Kabar ini pertama kali dilaporkan oleh Politico pada Kamis (18/9/2025).Kapal kontainer bernama Jembatan Istanbul dijadwalkan berlayar pada 20 September mendatang dari pelabuhan Ningbo-Zhoushan di Tiongkok menuju Felixstowe, Inggris.

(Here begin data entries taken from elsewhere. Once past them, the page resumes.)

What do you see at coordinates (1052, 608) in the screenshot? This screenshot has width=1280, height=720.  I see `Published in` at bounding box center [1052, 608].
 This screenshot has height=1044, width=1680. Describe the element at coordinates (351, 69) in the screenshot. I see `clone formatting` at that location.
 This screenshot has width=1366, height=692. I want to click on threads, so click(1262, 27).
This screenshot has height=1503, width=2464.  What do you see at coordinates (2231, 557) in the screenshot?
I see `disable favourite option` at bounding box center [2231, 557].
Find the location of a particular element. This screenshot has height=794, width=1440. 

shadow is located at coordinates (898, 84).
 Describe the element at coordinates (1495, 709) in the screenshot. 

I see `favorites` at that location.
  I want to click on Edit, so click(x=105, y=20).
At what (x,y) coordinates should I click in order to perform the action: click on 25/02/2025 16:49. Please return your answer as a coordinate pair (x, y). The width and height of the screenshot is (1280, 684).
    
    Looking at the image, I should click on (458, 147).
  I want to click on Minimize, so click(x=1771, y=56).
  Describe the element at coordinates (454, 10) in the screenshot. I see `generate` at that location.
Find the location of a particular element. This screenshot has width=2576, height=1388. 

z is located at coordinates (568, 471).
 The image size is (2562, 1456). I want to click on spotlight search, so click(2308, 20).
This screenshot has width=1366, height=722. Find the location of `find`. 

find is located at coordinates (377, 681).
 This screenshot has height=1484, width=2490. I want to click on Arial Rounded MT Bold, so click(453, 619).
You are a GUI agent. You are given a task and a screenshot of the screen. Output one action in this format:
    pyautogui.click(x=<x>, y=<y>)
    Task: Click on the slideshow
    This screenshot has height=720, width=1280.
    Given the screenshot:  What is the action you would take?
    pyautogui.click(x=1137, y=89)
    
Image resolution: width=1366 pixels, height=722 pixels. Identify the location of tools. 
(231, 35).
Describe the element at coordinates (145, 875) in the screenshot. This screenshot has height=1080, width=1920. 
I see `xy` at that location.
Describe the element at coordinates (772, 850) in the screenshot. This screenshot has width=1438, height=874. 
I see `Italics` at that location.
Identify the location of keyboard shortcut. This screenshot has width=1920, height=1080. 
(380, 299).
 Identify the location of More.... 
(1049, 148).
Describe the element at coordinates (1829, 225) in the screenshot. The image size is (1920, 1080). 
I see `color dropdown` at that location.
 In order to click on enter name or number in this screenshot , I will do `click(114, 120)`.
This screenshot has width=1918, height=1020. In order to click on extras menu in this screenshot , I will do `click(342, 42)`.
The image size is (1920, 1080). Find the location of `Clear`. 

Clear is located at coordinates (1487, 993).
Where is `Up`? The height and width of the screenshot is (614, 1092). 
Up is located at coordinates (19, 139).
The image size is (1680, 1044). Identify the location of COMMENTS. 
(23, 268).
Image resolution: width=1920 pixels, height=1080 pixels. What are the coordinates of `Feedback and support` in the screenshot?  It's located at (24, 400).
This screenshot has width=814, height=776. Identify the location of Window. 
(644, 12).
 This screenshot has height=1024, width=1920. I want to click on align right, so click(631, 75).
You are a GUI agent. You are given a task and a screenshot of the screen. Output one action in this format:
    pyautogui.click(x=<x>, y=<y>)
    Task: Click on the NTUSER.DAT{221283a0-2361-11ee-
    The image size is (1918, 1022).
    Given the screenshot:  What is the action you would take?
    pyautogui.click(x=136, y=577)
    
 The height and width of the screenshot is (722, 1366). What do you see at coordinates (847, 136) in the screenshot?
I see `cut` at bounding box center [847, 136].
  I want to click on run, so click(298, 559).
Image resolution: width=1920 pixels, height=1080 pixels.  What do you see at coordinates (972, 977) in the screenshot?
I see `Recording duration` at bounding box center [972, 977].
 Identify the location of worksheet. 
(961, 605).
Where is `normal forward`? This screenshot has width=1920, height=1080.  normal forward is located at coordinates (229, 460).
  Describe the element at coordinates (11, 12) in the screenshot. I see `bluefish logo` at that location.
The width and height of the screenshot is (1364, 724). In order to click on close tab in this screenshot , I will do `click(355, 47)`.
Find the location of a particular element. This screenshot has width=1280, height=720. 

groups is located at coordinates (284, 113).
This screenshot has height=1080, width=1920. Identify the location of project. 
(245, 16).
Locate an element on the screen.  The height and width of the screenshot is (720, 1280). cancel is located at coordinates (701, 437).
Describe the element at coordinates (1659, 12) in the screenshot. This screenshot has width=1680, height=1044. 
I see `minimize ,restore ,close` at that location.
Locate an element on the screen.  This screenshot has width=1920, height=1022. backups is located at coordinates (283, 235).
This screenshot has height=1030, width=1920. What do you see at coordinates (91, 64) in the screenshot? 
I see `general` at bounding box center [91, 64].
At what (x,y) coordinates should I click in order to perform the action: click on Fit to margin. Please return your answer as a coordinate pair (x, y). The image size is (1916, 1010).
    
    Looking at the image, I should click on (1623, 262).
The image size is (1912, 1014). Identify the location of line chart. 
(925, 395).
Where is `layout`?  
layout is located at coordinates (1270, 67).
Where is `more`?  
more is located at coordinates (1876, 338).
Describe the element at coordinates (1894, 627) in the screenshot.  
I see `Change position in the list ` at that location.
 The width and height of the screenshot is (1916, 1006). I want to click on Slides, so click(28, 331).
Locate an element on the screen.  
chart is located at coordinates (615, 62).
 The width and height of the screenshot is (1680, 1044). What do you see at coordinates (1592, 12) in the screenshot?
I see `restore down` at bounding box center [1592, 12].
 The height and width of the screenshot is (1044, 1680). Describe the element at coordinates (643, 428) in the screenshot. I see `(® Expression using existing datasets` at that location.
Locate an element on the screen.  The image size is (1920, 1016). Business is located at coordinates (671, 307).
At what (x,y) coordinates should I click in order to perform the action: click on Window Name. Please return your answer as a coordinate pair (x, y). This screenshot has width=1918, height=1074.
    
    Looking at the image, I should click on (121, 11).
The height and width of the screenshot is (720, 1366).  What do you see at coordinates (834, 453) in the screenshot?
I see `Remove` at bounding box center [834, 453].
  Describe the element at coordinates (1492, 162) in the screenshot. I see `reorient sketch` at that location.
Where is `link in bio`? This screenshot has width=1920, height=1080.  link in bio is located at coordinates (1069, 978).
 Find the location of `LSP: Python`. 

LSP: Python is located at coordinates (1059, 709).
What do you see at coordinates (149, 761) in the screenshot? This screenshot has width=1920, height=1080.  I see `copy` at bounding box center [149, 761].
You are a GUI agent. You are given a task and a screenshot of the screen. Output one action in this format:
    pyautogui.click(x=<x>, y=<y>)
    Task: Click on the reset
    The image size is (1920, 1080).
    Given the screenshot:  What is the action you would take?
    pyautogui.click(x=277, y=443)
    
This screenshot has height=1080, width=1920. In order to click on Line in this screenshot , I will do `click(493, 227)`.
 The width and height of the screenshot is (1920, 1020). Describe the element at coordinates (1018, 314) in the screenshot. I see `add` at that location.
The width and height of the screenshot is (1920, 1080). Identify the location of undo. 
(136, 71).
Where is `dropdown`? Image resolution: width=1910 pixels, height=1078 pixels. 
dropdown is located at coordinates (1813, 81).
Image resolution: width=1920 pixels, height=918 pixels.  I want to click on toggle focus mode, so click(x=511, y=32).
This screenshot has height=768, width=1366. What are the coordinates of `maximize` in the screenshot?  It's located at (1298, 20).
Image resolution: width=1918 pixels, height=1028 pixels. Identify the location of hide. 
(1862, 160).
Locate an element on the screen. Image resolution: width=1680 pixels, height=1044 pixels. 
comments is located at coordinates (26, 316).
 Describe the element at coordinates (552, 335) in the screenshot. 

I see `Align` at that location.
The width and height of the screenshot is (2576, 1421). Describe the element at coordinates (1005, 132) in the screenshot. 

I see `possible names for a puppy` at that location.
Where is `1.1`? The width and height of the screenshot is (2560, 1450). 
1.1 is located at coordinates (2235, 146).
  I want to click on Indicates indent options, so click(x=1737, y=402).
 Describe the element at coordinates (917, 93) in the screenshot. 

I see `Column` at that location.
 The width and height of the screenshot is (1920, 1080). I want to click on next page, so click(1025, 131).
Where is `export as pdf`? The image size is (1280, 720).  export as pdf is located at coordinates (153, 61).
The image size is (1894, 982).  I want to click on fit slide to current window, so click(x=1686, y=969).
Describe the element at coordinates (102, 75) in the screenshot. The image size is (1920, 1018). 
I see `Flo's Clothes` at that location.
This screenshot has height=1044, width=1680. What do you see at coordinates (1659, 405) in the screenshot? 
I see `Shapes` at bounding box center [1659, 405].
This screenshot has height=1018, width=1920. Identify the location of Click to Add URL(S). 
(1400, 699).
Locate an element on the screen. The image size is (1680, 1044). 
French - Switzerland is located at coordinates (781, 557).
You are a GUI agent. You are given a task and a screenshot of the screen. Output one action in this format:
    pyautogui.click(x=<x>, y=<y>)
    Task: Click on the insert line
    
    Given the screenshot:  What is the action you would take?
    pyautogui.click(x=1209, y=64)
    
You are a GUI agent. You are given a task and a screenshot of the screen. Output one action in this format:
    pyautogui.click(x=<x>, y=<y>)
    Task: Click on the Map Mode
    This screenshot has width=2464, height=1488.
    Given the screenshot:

Perjalanan tersebut akan menempuh waktu hanya 18 hari, jauh lebih singkat dibandingkan jalur tradisional melalui Terusan Suez (sekitar 40 hari), Tanjung Harapan di Afrika (sekitar 50 hari), atau jalur kereta api Eurasia (sekitar 25 hari).Kapal ini akan didampingi oleh pemecah es Rusia sepanjang rute Laut Utara (Northern Sea Route/NSR) yang kini menjadi semakin dapat dilalui akibat mencairnya es laut akibat perubahan iklim.
"Arktik adalah wilayah pertama di mana perubahan iklim secara nyata mengubah peta geopolitik," ujar Malte Humpert dari Arctic Institute kepada Politico. "Wilayah ini kini menawarkan akses terhadap sumber daya alam, dan menjadi jalur pelayaran strategis dengan risiko geopolitik yang lebih rendah dibanding kawasan lain."
Ketidakstabilan di jalur perdagangan utama dunia seperti Terusan Suez dan Laut Merah, yang dilanda pembajakan di Tanduk Afrika dan ancaman serangan rudal di wilayah konflik, mendorong pelaku industri pelayaran mencari alternatif yang lebih aman dan efisien.